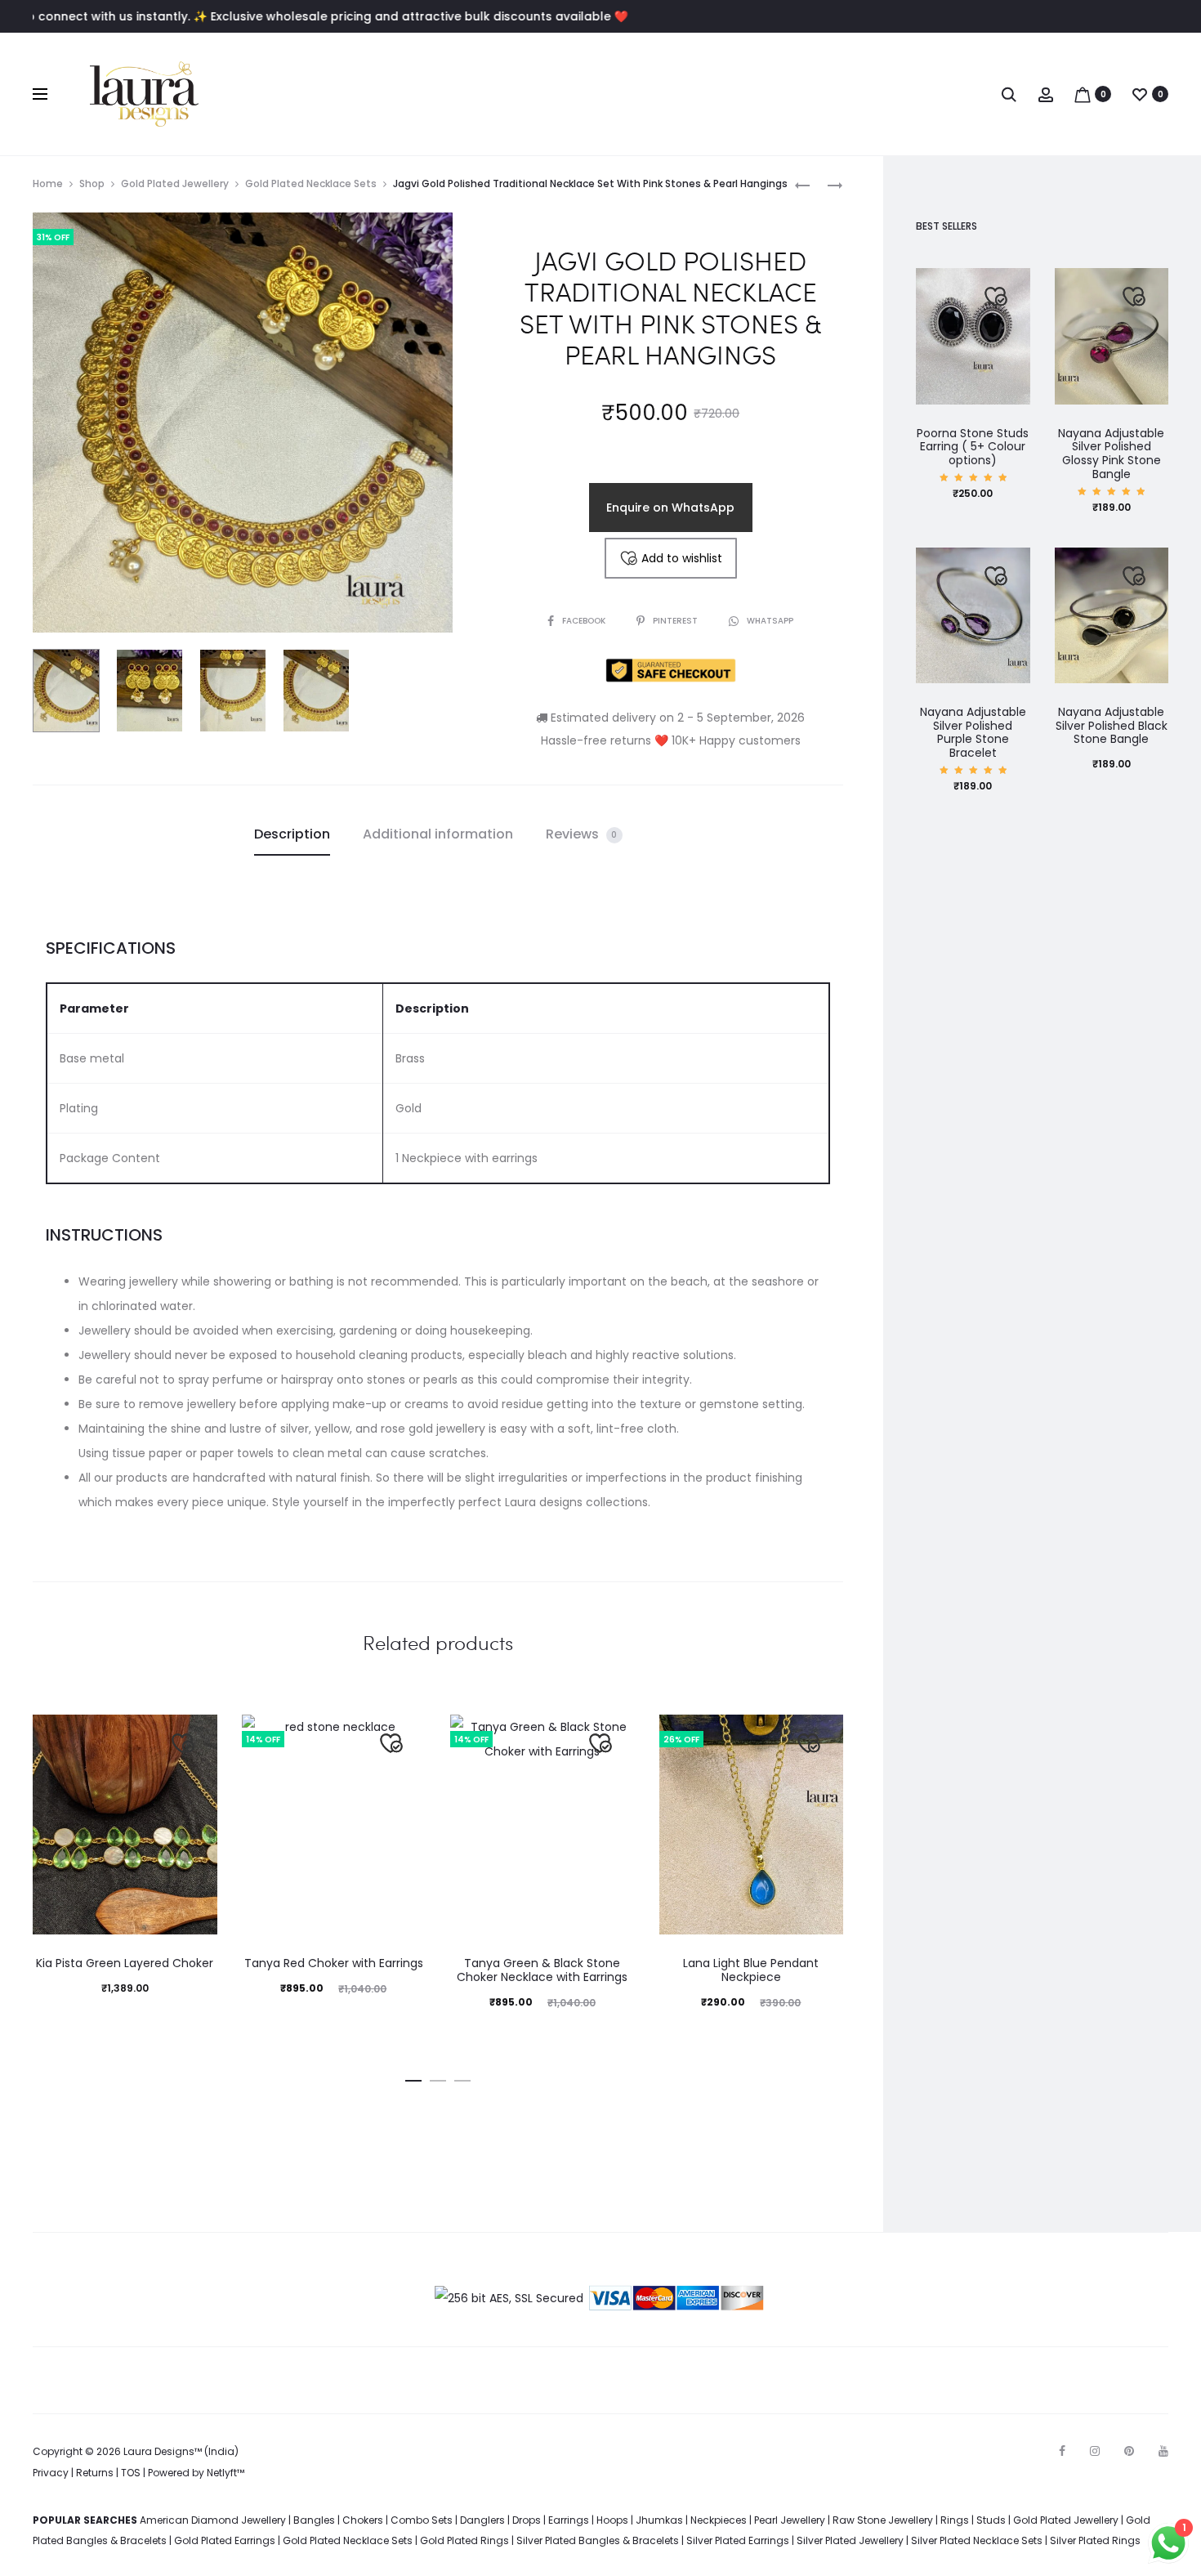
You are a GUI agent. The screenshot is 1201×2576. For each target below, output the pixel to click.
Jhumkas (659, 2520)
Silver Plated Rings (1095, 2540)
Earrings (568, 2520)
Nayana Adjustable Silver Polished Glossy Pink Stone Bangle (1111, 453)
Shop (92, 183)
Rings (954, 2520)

Your instructions :: Output only the count of lines in the data containing "Silver".

Exercise answer :: 2